··· Source extract ···
I suppose it is possible that Spielberg did not intend for the story to be a flashback, but if this were the case, he should not have set up the film in such a way that heavily insinuates this to be the case. The better structure would have been to simply open with the storming of Normandy and not show the old man until the conclusion. Spielberg even could have kept the face fusion of young and old with the same dramatic effect! It’s clear then that this was just a logistical oversight in the hopes of surprising the audience. The director can have either the twist ending or a proper time continuum, but not both.

Rating: 88/100.

Boyhood: A Modern Marvel

Let’s get this out of the way at the front: Boyhood is not Pulp Fiction or Psycho or the Godfather. This movie is not quite in the pantheon, but it is damn close.

Boyhood is Richard Linklater’s endearing look at the physical and emotional maturation of a young boy through adolescence and early adulthood. Shot with a static cast over the course of 12 years, the movie is certainly an incredible feat of production. Ellar Coltrane, my early pick for this year’s Best Actor Oscar, shines in the titular role as Mason Jr., fusing his own real life development with that of his character. Patricia Arquette is masterful in her portrayal of Mason’s single mother Olivia, a character meant to symbolize the redemptive flexibility of the human spirit, overcoming abusive husbands, financial ruin and several cross-state moves en route to a Master’s degree and two successful children. Mason’s dynamic elder sister Samantha, played by Linklater’s daughter Lorelei, acts as the perfect counterweight to Mason: hypercompetitive, energetic, reactive. Ethan Hawke rounds out the cast as Mason Sr., the children’s deadbeat-turned-attentive super dad.

The greatest accomplishment of this film, aside from the sheer technical difficulties of such a long-term project, is the consistent growth of every character. The years go by in a flash, seamlessly advancing with simple cuts, with each scene acting as a snapshot, a time capsule. Mason develops from a misbehaving 6 year old craving a father figure to an accomplished photographer, ever-mellow with a realistically cynical worldview. Samantha mellows as well, replacing adversarial, pre-teen temper tantrums with long-term relationships and a prideful mentorship of her younger brother. The emotional turmoil of their parents’ relationship subsides with the aging wisdom both acquire: Olivia joins elite academic social circles and struggles to find happiness in the vague vanity of her surroundings, while Mason Sr. opts for a simpler life, remarrying into a religious family and abandoning his rabid liberalism for a more conservative life outlook. Linklater’s screenplay effortlessly gels the development of these characters; no change seems out of place, every relationship is symbiotic.

There are, of course, minor flaws with the movie. Interspersed among truly amazing scenes there are a few inorganic lines, one or two editorial miscues and a symbolic foreshadowing that is either brilliant or ham-fisted, but nothing in between. The scene that sticks with me the most is Mason’s discovery of his mother crying on the floor of the garage. Without giving too much away, the emotion of the scene overwhelms and Linklater’s decision to leave the garage door down halfway, so that only young Mason could see underneath at eye level, is beyond fitting. I would have ended the movie 3 minutes sooner, with Mason walking into his college dorm room. The natural resting point of the movie for me would have been for Mason to kick the door shut behind him, placing a definitive end to the childhood that gives the film its name. However, Linklater thankfully manages to find another fitting end to the movie, which I will not spoil.
···
▸ Problem a
Swap "Spielberg" for "the director" in the movie review. Reproduce the passage starting at the words "I suppose it" and ending after "Rating: 88/100.".
··· Provided records ···
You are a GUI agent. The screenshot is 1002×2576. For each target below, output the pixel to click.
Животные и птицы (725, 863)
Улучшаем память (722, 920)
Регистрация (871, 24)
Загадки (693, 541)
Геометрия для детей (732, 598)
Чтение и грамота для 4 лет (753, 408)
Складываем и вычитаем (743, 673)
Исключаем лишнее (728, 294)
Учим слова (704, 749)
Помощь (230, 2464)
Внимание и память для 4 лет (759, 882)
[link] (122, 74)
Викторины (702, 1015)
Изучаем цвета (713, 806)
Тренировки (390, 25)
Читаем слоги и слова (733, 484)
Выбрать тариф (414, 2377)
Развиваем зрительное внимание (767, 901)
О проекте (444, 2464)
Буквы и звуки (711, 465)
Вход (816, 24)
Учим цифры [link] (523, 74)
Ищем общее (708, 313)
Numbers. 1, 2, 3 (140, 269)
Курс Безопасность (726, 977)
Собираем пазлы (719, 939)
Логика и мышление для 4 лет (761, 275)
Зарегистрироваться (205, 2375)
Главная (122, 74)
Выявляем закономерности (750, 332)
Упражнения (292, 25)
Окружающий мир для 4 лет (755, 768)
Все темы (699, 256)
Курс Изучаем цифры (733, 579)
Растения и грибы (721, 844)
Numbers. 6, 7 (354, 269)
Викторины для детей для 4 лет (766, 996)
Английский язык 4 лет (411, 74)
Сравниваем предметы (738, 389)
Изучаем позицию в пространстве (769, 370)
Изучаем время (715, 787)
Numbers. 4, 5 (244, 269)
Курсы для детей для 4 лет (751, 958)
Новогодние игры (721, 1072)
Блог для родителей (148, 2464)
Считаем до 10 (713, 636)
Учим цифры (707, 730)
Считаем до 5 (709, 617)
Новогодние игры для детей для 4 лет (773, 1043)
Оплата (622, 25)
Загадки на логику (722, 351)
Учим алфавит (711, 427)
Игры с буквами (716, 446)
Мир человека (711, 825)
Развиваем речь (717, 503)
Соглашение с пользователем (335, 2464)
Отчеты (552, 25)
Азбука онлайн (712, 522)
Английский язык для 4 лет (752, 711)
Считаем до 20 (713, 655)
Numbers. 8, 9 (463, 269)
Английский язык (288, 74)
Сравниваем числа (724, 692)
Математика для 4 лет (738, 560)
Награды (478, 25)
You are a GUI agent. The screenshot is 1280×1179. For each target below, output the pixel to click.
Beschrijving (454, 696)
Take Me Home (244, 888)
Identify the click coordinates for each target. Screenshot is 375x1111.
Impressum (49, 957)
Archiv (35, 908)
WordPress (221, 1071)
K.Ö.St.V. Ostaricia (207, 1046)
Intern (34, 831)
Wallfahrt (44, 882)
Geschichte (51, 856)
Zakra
···
▸ Problem b
Put the rows into a JSON list of strings, one string per line, skipping any blank lines. Start at the row that contains "Читаем слоги и слова (733, 484)" and stop after the row that contains "Считаем до 5 (709, 617)", including both.

▸ Task solution a
I suppose it is possible that the director did not intend for the story to be a flashback, but if this were the case, he should not have set up the film in such a way that heavily insinuates this to be the case. The better structure would have been to simply open with the storming of Normandy and not show the old man until the conclusion. the director even could have kept the face fusion of young and old with the same dramatic effect! It’s clear then that this was just a logistical oversight in the hopes of surprising the audience. The director can have either the twist ending or a proper time continuum, but not both.

Rating: 88/100.

▸ Task solution b
[
  "Читаем слоги и слова (733, 484)",
  "Выбрать тариф (414, 2377)",
  "Развиваем зрительное внимание (767, 901)",
  "О проекте (444, 2464)",
  "Буквы и звуки (711, 465)",
  "Вход (816, 24)",
  "Учим цифры [link] (523, 74)",
  "Ищем общее (708, 313)",
  "Numbers. 1, 2, 3 (140, 269)",
  "Курс Безопасность (726, 977)",
  "Собираем пазлы (719, 939)",
  "Логика и мышление для 4 лет (761, 275)",
  "Зарегистрироваться (205, 2375)",
  "Главная (122, 74)",
  "Выявляем закономерности (750, 332)",
  "Упражнения (292, 25)",
  "Окружающий мир для 4 лет (755, 768)",
  "Все темы (699, 256)",
  "Курс Изучаем цифры (733, 579)",
  "Растения и грибы (721, 844)",
  "Numbers. 6, 7 (354, 269)",
  "Викторины для детей для 4 лет (766, 996)",
  "Английский язык 4 лет (411, 74)",
  "Сравниваем предметы (738, 389)",
  "Изучаем позицию в пространстве (769, 370)",
  "Изучаем время (715, 787)",
  "Numbers. 4, 5 (244, 269)",
  "Курсы для детей для 4 лет (751, 958)",
  "Новогодние игры (721, 1072)",
  "Блог для родителей (148, 2464)",
  "Считаем до 10 (713, 636)",
  "Учим цифры (707, 730)",
  "Считаем до 5 (709, 617)"
]